Problem requirements :: Only lines that contain the string "computer" should be returned from the material below.

Material provided ::

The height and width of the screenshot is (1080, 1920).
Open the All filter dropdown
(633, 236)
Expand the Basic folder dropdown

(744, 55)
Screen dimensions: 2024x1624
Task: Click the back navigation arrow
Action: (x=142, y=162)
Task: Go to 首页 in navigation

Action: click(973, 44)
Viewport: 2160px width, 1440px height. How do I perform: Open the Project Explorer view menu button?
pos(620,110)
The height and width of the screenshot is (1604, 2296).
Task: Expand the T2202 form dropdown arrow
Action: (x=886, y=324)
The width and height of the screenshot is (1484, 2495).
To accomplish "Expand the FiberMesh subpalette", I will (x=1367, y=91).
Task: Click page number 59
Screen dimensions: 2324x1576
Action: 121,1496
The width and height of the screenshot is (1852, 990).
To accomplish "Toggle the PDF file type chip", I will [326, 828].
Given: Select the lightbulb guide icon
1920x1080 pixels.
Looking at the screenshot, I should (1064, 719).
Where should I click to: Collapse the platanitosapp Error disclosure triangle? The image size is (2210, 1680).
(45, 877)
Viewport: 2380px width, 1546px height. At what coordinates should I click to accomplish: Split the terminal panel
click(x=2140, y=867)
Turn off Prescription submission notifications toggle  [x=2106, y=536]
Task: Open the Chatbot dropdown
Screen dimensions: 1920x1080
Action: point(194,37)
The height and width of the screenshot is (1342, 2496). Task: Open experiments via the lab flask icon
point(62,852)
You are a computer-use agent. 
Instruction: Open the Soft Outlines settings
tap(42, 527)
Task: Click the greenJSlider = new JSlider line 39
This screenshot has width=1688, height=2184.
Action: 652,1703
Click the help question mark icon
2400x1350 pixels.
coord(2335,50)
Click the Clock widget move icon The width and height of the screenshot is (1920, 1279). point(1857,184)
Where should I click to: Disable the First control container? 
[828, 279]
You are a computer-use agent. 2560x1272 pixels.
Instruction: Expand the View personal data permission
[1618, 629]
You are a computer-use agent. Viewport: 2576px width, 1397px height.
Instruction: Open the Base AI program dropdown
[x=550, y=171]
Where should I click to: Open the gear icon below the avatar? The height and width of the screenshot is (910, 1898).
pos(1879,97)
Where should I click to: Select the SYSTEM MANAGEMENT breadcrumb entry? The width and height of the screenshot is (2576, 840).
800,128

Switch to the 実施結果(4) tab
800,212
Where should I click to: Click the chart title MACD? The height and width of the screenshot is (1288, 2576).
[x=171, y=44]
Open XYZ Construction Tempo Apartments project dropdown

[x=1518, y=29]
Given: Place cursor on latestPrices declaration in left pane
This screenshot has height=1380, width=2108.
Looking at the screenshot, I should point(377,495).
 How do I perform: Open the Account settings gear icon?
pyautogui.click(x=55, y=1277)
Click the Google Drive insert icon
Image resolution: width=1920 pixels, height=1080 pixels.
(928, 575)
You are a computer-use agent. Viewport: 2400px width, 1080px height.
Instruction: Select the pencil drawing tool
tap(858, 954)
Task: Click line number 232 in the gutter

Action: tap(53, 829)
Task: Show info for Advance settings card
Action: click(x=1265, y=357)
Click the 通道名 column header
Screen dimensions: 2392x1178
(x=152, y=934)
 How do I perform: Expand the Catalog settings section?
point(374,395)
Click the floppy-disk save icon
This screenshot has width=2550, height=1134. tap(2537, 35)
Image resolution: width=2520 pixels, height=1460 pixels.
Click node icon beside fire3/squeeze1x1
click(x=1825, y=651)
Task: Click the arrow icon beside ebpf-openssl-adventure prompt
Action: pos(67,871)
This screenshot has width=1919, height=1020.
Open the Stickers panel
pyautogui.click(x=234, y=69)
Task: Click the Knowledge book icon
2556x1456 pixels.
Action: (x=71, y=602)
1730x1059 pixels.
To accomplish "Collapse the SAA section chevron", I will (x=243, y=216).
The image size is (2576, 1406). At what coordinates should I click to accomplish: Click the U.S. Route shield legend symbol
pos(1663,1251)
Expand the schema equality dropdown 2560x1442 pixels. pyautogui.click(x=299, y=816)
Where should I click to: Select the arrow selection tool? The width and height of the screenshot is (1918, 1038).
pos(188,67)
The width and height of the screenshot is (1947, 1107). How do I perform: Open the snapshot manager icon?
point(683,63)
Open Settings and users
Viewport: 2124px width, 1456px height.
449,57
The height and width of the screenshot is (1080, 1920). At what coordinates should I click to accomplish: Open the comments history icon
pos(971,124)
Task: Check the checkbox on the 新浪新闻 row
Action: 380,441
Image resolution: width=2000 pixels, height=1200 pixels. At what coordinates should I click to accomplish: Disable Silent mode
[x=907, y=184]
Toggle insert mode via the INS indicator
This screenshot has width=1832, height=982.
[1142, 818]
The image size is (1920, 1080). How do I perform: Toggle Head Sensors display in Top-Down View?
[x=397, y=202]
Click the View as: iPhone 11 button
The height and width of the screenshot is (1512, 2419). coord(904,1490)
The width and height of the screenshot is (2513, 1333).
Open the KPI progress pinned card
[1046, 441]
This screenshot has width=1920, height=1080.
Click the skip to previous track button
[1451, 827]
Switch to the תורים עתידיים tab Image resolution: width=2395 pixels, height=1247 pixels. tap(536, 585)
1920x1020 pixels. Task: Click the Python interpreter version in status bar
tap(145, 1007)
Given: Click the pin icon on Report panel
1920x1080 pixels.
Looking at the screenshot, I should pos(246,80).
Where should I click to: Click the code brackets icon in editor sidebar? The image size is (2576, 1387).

Result ::
You are a computer-use agent. 
You are a computer-use agent. 2560x1272 pixels.
You are a computer-use agent. Viewport: 2576px width, 1397px height.
You are a computer-use agent. Viewport: 2400px width, 1080px height.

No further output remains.